First-person authorization for donation (authorization by the donor himself or herself) proclaims an individual's desire to make the anatomical gift and requires no further authorization from the next-of-kin. The Uniform Anatomical Gift Act protects the right of individuals to donate their organs and tissues, and requires that OPOs and hospitals honor the donor's wishes. An individual can authorize organ donation either through filling out a donor card, registering online, making a designation on their driver's license or state ID, or by executing a living will. The most common method is to join a state donor registry when renewing a driver's license or state ID. While the driver's license/state ID may display an individual's designation status, the actual registration is in a state-operated secure database. When a patient at imminent risk of death is referred to the OPO, the donor referral coordinator queries the state donor registry to determine the patient's donor designation status. If the patient is a designated donor and medically suitable for donation, the hospital and OPO are legally obligated to honor the donor's wish.
Next-of-kin authorization is only considered if the potential donor is medically suitable to donate and if there is no evidence of first-person authorization. When requesting authorization, the procurement coordinator provides all possible donation options, discusses the impact of donation on funeral arrangements, gives a general description of the recovery process, and explains that the family will not incur any cost for donation. Institutional support personnel including social workers, chaplains, and nursing staff are involved when appropriate, but only the OPO staff should approach the family with the request for donation. Two important considerations for this type of authorization are: 1) the individual to be approached for authorization, and 2) the timing of the request for donation.
The Uniform Anatomical Gift Act (UAGA) establishes the order of priority in which the next-of-kin are approached for organ donation conversation. The UAGA requires OPOs to make reasonable efforts to approach the next-of-kin with highest priority, and, if not available, proceed down the order to the next available person. The law states that "A person may not make an anatomical gift if, at the time of the decedent's death, a person in a prior class under subsection (a) is reasonably available to make or to object to the making of an anatomical gift." If two or more individuals are in the same class, consensus of the absolute majority is required for authorization.
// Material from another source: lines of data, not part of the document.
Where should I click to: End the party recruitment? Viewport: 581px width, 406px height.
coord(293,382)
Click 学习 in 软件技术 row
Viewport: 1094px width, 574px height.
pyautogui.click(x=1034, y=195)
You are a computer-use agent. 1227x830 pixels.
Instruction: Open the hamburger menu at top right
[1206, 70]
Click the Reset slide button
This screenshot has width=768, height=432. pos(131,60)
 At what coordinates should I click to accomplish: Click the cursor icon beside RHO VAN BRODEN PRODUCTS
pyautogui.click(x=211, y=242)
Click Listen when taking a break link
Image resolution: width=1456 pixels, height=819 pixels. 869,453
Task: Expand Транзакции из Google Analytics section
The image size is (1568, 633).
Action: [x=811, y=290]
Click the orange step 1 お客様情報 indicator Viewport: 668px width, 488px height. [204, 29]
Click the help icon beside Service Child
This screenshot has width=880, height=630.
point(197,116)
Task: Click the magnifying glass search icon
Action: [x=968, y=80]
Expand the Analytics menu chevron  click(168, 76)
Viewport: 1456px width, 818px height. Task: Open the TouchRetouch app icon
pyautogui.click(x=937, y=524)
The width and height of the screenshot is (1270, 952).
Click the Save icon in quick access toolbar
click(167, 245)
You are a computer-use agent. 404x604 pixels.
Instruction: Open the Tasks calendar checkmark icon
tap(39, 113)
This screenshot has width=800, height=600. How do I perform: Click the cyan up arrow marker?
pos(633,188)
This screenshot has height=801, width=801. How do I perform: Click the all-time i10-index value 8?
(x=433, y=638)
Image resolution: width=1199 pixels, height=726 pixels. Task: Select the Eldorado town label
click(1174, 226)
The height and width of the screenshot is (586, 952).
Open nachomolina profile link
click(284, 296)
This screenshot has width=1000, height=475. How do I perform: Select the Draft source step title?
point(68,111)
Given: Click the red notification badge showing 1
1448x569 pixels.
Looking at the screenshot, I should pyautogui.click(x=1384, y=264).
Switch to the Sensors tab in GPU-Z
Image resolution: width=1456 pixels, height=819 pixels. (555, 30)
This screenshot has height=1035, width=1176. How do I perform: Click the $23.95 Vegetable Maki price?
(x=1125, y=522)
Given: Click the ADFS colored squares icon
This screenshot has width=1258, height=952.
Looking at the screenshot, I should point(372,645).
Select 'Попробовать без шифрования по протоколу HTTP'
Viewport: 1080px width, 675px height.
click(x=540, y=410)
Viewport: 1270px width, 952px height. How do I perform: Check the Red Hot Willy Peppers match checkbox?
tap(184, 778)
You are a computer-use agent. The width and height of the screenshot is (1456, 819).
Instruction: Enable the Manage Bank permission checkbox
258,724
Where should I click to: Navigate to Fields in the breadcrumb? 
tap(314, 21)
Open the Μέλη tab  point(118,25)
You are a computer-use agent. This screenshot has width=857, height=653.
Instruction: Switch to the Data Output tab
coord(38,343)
The timing of the donation request is crucial and the request for authorization should be "decoupled" from the news that the family's loved one has died. Decoupling refers to the temporal separation of pronouncement of death from the request for donation. Bartucci and Bishop recommend that request for organ donation to be made only after the family has had sufficient time to accept the death of their loved one. 38 Rudy et al. also suggest a similar disconnect in the pronouncement of death and the request for donation.

Authorization for organ donation is governed by the Uniform Anatomical Gift Act of 1968, which states that organs can be donated either through first-person authorization or next-of-kin authorization.